** TASK ITEM **
In the piece on comedian Chris Chopping, give the passage from "Indeed, they've hit" to "certainly look convincing." again, swapping "winning video format" for "clever video format".

To Newport, South Wales, and the home-cum-set of comedian Chris Chopping, whose new project we spotted via a late-night tweet from the always Wales-aware Cardiff Comedy Hub. The once-busy stand-up is making the best of being stuck indoors.
"I'm pretty lucky in lockdown because I live with my girlfriend Ellie who is not only the best company, but a great collaborator!" he says. "We both get frustrated with some of the stuff that's been happening, so it's been great to be able to channel those frustrations into something creative."
Indeed, they've hit on a winning video format, which does what comedy can often do best: discussing complicated stuff about the current situation in an accessible and entertaining fashion, from lockdown-ease confusion to NHS mythologizing. We're not sure how close-to-home the on-screen versions are - Chris makes a naively cheery video which Ellie then knowledgeably hijacks - but they certainly look convincing.
"I do have a newfound creative respect for people who make topical stuff," says Chopping, "because it took a lot of time and effort to write, film and edit quickly, but hopefully we'll be doing more. We've also been doing a daily vlog together about lockdown life which veers in tone between serious and silly, personal and political. I sometimes think we're like a lo-fi Phillip and Holly..."
Now there's an image. Actually Chris and Ellie's films are genuinely thought-provoking, if you like having your thoughts provoked. As for regular comedy, Chopping is also a team captain on the live-streamed panel show Four's A Crowd (created by comedians Drew Taylor and Simon Emmanuel) and he's on the Beeb this very night, Friday May 22, on BBC Wales' Stand-Up Sesh, which should then pop up on iPlayer. More on that below.

** STORED DATA **
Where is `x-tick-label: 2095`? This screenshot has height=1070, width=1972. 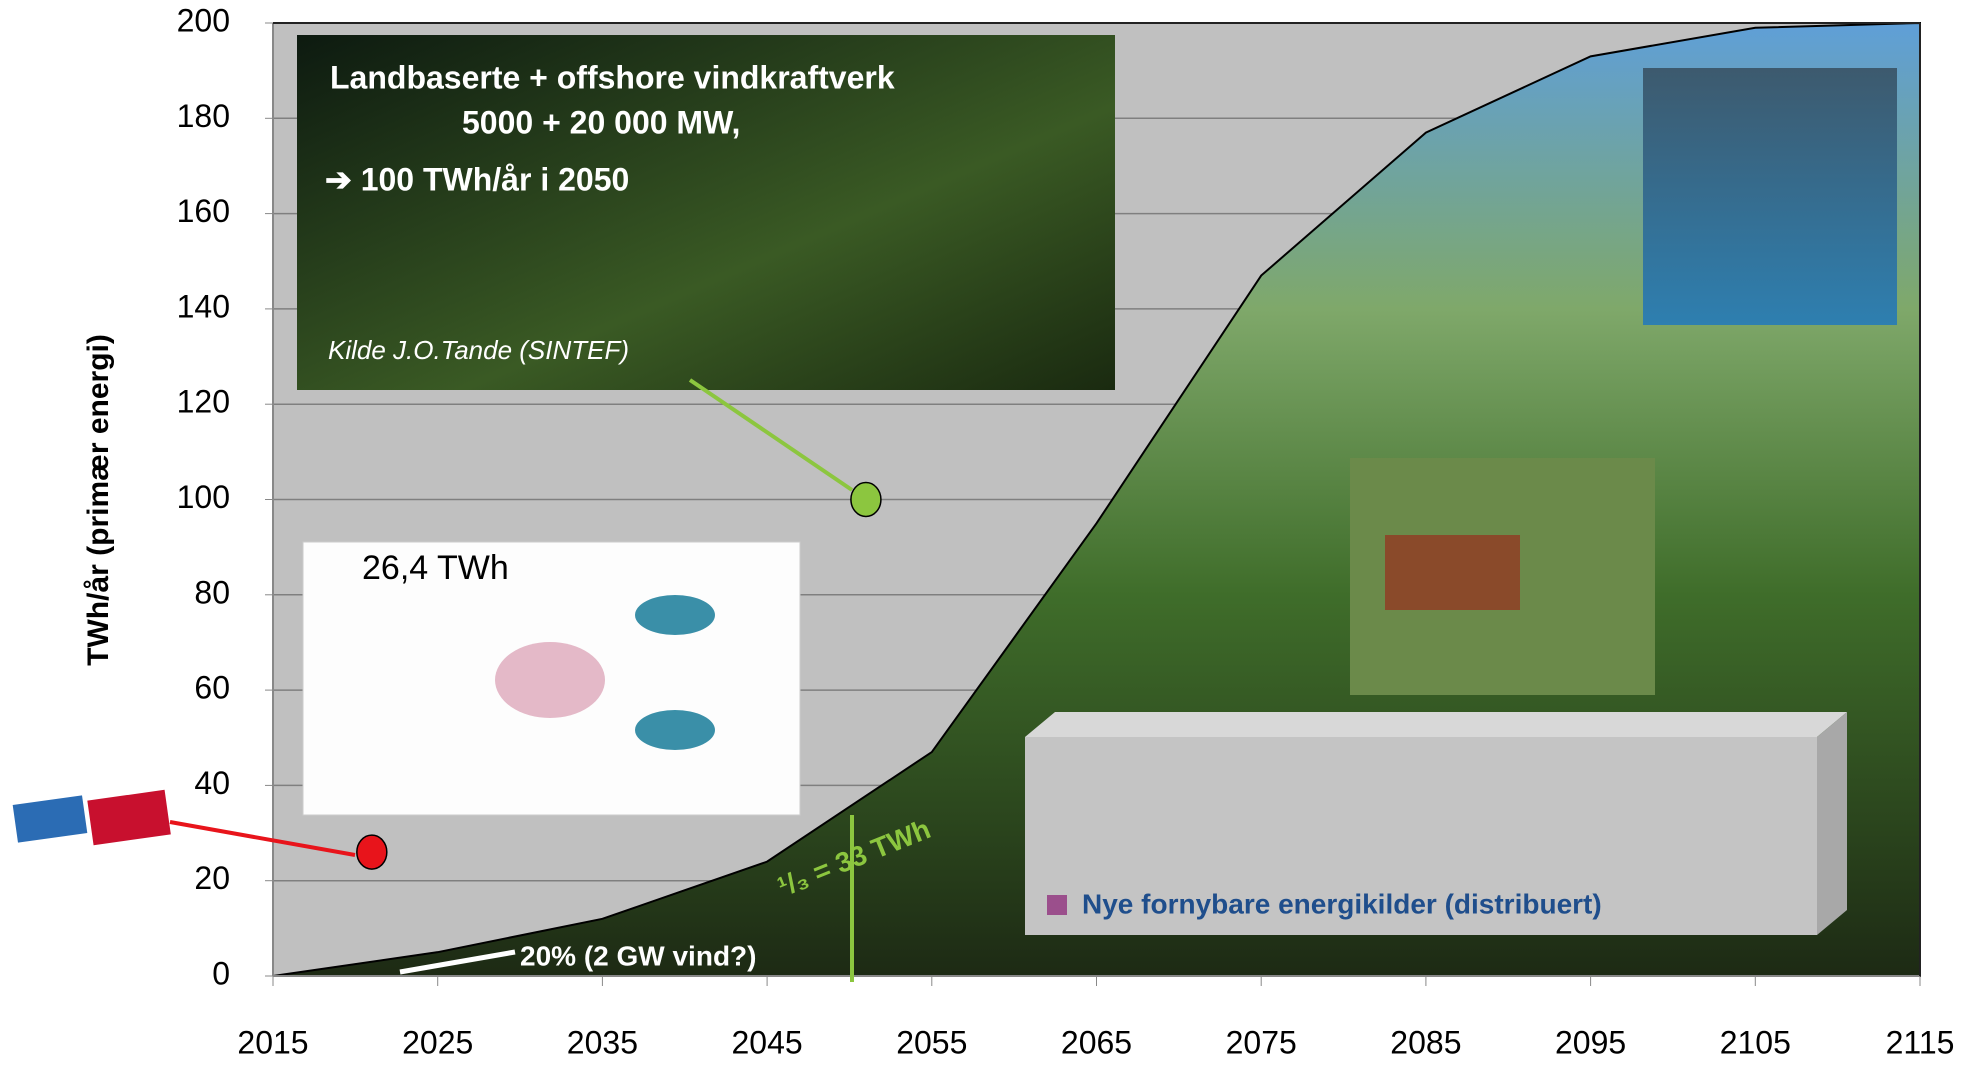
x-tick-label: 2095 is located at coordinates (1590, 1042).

** ANSWER TO THIS TASK **
Indeed, they've hit on a clever video format, which does what comedy can often do best: discussing complicated stuff about the current situation in an accessible and entertaining fashion, from lockdown-ease confusion to NHS mythologizing. We're not sure how close-to-home the on-screen versions are - Chris makes a naively cheery video which Ellie then knowledgeably hijacks - but they certainly look convincing.